Linuxschöpfer Linus Torvalds fand 2005 deutliche Worte für den Gnome-Desktop. Von „interface nazis“ (zu Deutsch etwa: Oberflächen-Fanatiker) und „Desktop für Idioten“ war da die Rede. Die damalige Kritik galt Gnome 2, das zugunsten der Übersichtlichkeit Konfigurationsmöglichkeiten beschnitt und Informationen versteckte. Inzwischen ist Gnome 3 erschienen – und die Diskussion beginnt von neuem.
Gnome 3 mit der neuartigen Gnome-Shell, die den bisherigen Desktop ersetzt, ist seit einiger Zeit erhältlich und wieder muss man sich fragen: ist Gnome ein Desktop für Dumme oder ein dummer Desktop? Nun, ein Desktop für Dumme ist Gnome 3 keinesfalls, denn a) benutzen Dumme kein Linux und b) erfordert die neue Gnome-Shell vom Benutzer ein nicht unerhebliches Abstraktionsvermögen. Übrig bleibt die Frage, ob man mit der Gnome-Shell ein intelligentes Desktop-Konzept vor sich hat.
Eine „neue Ebene“ des Desktops
Gehörten bislang eine Taskleiste oder ein Panel untrennbar zu einem Desktop dazu, kommt Gnome 3 nun ohne aus: der Gnome-Desktop ist vor allem eines: radikal blank. Lediglich eine schmale Leiste am oberen Bildschirmrand signalisiert, dass man hier gerade nicht im Vollbildmodus ein Hintergrundbild betrachtet, sondern tatsächlich den Desktop vor sich hat. Erst nach einem Klick auf „Aktivitäten“ oder das Berühren der linken oberen Bildschirmecke mit dem Mauszeiger zaubert vorübergehend ein senkrechtes Panel links, einen Pager mit virtuellen Arbeitsflächen rechts und in der Mitte wahlweise eine Fensterübersicht oder eine Programmauswahl auf den Bildschirm.
ratzekahl: der Desktop-Normalmodus…
…und der Verwaltungsmodus mit nun auftauchendem Panel…
… in dem auch die Funktion der Fensterliste integriert ist
Damit hat Gnome dem klassischen Desktop eine weitere Ebene verpasst; das Interface besteht nun regulär aus zwei verschiedenen Ansichten: dem Aktivitäten-Modus, der für die Fensterverwaltung zuständig ist, und der Normalansicht, in der mit den geöffneten Fenstern gearbeitet wird. Dabei handelt es sich beim Aktivitäten-Modus im Grunde lediglich um ein zur Desktopansicht aufgeblasenes Startmenü, in dem man Fenstereinträge oder Programmeinträge auswählt – nur mit viel mehr optischer Raffinesse.

- _Gegebene Angaben_
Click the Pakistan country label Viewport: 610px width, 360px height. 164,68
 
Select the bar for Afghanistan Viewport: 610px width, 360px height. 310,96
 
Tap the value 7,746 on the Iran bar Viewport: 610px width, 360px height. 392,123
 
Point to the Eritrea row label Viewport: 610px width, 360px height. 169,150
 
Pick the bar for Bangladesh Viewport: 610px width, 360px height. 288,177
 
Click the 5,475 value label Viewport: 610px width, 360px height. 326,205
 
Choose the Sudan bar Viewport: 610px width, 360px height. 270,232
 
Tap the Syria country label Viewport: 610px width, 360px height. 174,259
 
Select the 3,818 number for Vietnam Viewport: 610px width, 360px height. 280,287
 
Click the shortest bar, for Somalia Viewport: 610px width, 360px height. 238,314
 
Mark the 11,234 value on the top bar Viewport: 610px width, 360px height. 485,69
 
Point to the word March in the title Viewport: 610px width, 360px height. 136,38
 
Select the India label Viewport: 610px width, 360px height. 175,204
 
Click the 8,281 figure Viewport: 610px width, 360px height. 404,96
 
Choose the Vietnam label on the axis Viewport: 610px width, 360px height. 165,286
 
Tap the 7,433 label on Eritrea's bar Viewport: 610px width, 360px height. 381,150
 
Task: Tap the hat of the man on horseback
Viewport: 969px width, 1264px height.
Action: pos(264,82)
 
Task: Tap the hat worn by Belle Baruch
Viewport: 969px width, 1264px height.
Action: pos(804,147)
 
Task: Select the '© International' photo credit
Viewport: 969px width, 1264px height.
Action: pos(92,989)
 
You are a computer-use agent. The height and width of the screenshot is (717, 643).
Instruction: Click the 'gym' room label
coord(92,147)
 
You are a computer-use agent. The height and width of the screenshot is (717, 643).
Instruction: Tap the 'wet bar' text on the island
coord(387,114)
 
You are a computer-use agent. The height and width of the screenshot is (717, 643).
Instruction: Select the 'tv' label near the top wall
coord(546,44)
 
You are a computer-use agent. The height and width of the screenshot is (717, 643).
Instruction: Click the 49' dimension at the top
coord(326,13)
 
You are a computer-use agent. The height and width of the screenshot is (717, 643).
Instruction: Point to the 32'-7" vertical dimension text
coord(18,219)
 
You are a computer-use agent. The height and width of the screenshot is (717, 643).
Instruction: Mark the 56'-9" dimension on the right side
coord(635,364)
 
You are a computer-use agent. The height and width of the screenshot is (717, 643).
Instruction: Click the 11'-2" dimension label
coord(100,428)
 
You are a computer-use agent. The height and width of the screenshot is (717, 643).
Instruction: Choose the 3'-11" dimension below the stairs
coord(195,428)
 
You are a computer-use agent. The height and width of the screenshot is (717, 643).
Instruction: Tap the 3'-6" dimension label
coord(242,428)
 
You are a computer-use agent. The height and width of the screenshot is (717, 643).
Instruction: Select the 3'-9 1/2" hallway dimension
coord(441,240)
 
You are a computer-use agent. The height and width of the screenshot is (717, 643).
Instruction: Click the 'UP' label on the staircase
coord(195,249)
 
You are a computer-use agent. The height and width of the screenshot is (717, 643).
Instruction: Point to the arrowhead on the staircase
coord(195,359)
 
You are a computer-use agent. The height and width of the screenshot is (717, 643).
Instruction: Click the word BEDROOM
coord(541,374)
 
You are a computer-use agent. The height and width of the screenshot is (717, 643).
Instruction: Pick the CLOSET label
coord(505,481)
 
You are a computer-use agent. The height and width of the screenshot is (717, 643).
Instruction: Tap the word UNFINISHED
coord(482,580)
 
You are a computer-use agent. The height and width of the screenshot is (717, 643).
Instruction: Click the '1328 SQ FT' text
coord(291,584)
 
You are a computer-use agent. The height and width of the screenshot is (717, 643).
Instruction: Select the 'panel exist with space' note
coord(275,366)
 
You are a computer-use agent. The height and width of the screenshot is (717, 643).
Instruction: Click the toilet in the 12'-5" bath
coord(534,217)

- _Aufgaben_
A. Erklären Sie mit ein bis drei Sätzen, warum Gnome 3 laut dem Text über Gnome 3 kein Desktop für Dumme ist.
B. Prüfen Sie anhand des Textes über Gnome 3, ob die folgenden Aussagen zutreffen. Antworten Sie jeweils mit Ja oder Nein und zitieren Sie die entscheidenden Worte des Textes. (i) Die Kritik von Linus Torvalds aus dem Jahr 2005 richtete sich gegen Gnome 2. (ii) Zum Desktop von Gnome 3 gehört fest eine Taskleiste. (iii) Der Aktivitäten-Modus ist für die Fensterverwaltung zuständig.
C. Setzen Sie den Text über Gnome 3 im Anschluss an seinen letzten Satz fort.

- _Lösungen je Aufgabe_
A. Gnome 3 ist kein Desktop für Dumme, weil Dumme kein Linux benutzen. Außerdem verlangt die neue Gnome-Shell vom Benutzer ein nicht unerhebliches Abstraktionsvermögen.

B.
(i) Ja: „Die damalige Kritik galt Gnome 2“
(ii) Nein: „Gehörten bislang eine Taskleiste oder ein Panel untrennbar zu einem Desktop dazu, kommt Gnome 3 nun ohne aus“
(iii) Ja: „dem Aktivitäten-Modus, der für die Fensterverwaltung zuständig ist“

C.
Für die Normalansicht bedeutet dies, dass hier kaum noch etwas möglich ist: angezeigt werden offene Fenster, aber verwalten kann man sie allenfalls noch über das Kontextmenü der Titelleiste, sonst ist der Umweg über die Aktivitätenansicht obligatorisch. Um etwa ein anderes Fenster auszuwählen, muss der zweite Modus aktiviert werden, eine direkte Umschaltung funktioniert nur noch über die Tastenkombination Alt+Tab. Dieses Kürzel ersetzt zwar zu einem gewissen Grad eine Taskleiste, dies funktioniert aber nur bei sehr wenigen geöffneten Fenstern. Bei vielen Einzelfenstern wechselt die Funktion automatisch zu einem Aufklappmenü, das nur beidhändig zu bedienen ist – und alles andere als die Übersicht wahrt. Außerdem arbeitet Alt+Tab nicht mehr wie früher fensterbezogen, sondern wirkt programmspezifisch. Der Wechsel z.B. zwischen Browserfenster und Nautilus gelingt problemlos, doch versucht man, zwischen zwei Dateimanagerfenstern oder 2 Browserfenstern zu wechseln, passiert – gar nichts. Das zuletzt aktive Fenster bleibt einfach im Vordergrund.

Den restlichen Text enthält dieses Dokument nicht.